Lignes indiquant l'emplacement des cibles
-=-=-=-=-
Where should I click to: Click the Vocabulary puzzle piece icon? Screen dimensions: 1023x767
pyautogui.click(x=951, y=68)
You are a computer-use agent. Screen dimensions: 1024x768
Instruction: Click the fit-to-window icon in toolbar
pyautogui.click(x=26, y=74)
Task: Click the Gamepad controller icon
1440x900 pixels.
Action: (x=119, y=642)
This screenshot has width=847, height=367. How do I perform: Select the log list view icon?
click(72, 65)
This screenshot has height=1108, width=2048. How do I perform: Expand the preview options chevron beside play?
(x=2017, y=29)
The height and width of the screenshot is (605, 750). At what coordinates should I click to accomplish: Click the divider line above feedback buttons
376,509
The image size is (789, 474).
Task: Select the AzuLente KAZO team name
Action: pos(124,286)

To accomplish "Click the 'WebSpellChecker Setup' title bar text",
-=-=-=-=-
▶ _CONSIGNE_:
Recopiez tous les enregistrements ci-dessus ligne par ligne, sans rien changer.

▶ _RÉPONSE CI-DESSOUS_:
Where should I click to: Click the Vocabulary puzzle piece icon? Screen dimensions: 1023x767
pyautogui.click(x=951, y=68)
You are a computer-use agent. Screen dimensions: 1024x768
Instruction: Click the fit-to-window icon in toolbar
pyautogui.click(x=26, y=74)
Task: Click the Gamepad controller icon
1440x900 pixels.
Action: (x=119, y=642)
This screenshot has width=847, height=367. How do I perform: Select the log list view icon?
click(72, 65)
This screenshot has height=1108, width=2048. How do I perform: Expand the preview options chevron beside play?
(x=2017, y=29)
The height and width of the screenshot is (605, 750). At what coordinates should I click to accomplish: Click the divider line above feedback buttons
376,509
The image size is (789, 474).
Task: Select the AzuLente KAZO team name
Action: pos(124,286)

To accomplish "Click the 'WebSpellChecker Setup' title bar text",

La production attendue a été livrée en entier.